The way you’re describing it is unfortunately not possible to get efficiency. At least, it would be a large mathematical achievement to make it possible. Let me explain a little bit.
You’re talking about building a Math Library. Currently the most advanced math library in Julia is @musm’s SLEEF.jl
Another project which is doing this is Libm.jl, which is @pkofod’s GSoC project:
Having spent a good amount of timing following and helping benchmark the previous Libm.jl turned Amal.jl turned Sleef.jl, I can say that there are a lot of details to get things right. Essentially, for every function you are looking to create an approximation which gets to the right amount of accuracy to cover the range of values you want to calculate.

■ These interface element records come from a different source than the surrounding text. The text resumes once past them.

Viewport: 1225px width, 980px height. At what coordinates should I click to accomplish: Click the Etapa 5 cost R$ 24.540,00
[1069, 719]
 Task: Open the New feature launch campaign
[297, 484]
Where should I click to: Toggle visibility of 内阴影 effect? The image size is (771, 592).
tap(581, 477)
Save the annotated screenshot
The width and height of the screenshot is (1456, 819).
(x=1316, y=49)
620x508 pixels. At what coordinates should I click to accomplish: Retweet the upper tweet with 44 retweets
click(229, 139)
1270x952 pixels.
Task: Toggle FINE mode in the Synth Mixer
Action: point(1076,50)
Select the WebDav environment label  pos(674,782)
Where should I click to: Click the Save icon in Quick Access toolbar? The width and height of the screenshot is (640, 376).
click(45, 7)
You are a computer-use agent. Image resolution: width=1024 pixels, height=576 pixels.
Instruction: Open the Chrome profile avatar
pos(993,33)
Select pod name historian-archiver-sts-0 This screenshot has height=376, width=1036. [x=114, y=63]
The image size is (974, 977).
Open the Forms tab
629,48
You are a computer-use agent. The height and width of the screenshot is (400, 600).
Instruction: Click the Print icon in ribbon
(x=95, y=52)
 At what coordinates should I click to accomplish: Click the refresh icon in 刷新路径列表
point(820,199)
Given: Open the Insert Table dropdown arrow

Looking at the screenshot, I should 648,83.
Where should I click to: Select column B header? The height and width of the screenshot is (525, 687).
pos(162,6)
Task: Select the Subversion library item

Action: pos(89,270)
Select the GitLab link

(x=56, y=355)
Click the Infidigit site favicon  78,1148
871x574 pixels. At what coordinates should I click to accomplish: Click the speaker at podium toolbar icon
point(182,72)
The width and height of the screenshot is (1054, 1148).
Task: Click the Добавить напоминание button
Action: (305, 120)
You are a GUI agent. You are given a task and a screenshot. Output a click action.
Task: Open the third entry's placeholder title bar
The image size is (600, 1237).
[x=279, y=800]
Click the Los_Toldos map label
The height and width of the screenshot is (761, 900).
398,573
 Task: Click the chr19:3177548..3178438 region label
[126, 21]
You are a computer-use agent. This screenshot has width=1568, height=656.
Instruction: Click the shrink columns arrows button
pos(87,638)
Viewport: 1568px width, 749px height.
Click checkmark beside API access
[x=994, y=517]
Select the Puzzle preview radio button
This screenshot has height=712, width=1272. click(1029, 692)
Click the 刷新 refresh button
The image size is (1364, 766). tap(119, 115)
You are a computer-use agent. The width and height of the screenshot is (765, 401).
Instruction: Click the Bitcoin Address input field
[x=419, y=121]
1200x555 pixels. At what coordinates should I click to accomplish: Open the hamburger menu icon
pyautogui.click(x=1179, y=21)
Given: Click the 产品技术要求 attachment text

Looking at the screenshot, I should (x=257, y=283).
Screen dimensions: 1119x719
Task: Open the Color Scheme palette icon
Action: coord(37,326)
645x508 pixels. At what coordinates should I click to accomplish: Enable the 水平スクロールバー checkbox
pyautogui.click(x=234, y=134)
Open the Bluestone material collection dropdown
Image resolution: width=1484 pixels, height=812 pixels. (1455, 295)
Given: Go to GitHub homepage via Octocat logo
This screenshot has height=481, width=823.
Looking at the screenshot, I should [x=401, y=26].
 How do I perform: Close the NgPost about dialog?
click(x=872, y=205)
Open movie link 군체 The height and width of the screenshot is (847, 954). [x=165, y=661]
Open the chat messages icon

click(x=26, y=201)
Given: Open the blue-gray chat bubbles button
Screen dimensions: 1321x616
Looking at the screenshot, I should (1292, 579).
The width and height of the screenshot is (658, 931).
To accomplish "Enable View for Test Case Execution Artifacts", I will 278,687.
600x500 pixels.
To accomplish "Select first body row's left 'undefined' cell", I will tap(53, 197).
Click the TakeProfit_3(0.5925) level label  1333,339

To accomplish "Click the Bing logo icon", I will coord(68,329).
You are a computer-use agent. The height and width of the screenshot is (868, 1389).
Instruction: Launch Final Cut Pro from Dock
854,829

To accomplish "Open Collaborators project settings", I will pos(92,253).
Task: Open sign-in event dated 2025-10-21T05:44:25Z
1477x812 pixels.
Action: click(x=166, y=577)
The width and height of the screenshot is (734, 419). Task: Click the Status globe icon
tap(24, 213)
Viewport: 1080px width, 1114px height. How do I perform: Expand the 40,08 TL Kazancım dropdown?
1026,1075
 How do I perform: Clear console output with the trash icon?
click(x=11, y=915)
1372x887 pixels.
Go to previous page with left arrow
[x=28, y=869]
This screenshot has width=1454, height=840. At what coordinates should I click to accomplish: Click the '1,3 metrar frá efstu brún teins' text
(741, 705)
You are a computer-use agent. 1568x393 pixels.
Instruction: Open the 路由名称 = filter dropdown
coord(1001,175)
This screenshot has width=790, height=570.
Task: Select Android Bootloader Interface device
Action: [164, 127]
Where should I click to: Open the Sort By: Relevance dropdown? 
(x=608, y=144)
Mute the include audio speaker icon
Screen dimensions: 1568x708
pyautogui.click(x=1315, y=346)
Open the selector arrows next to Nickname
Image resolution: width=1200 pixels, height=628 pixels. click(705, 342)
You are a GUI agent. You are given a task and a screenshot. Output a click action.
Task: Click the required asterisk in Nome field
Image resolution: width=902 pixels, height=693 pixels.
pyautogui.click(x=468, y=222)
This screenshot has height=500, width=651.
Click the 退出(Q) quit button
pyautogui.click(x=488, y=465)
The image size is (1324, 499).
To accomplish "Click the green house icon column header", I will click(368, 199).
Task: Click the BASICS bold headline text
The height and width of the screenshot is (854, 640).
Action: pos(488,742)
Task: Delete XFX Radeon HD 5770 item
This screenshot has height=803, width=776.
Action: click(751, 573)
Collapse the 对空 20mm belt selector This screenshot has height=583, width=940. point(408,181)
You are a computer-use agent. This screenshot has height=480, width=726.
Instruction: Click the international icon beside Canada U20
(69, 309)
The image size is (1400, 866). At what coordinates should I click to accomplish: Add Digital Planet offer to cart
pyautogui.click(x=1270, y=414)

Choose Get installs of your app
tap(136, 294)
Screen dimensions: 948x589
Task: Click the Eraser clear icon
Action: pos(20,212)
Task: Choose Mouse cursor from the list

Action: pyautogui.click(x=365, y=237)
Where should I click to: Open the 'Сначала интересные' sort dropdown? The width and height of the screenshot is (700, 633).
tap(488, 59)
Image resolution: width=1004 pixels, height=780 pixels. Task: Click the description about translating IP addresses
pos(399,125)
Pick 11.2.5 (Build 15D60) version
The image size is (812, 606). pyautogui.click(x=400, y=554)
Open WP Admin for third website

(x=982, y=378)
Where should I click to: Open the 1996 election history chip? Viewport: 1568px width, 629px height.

So if you’re working with
Float64, you want to come up with discretizations that, for any
Float64 input, will have accuracy to
Float64. This limits both the range of values you can expect, and the accuracy you need. To get this fast, you can usually cover large ranges of values using semi-generic methods (a Taylor expansion with an appropriate degree), but then you always have to work out the details. You need to specialize on the values close to
k*2pi to get good accuracy near zeros of
cos. You need to specialize on the subnormal numbers, for example:
You need to do a lot of by-hand tuning if you want this to be fast and give the accuracy the user would expect. This is the complete opposite of generic programming. But it makes sense: generic algorithms are written using multiple dispatch, and they are performant because the functions at the very bottom were tuned by hand. However, these are the functions at the bottom which need to be tuned by hand.
Since these functions are all very small and when tuned say by using a table lookup (a precomputed table of values), you’re in a domain where you have to avoid any extra overhead. So while “using optimization to find the right amount of Taylor coefficients” or “optimize to find a good polynomial approximation” sound like great ideas, you have to notice that you cannot do this “on the fly” because that optimization problem would be the vast majority of the calculation time. So you cannot hope to make arbitrary precision “fast” here: it’s just the nature of the problem.
However, Julia is well-suited for tuning via adding dispatches. You can write a generic implementation on
AbstractFloat, and then use your tools to find the right Taylor coefficients / polynomial approximation for
Float128, … and have each number type have a specialization that is fast for it, each hand-tuned and tested. Julia is perfectly suited to creating such a library, but of course, that is a lot of work.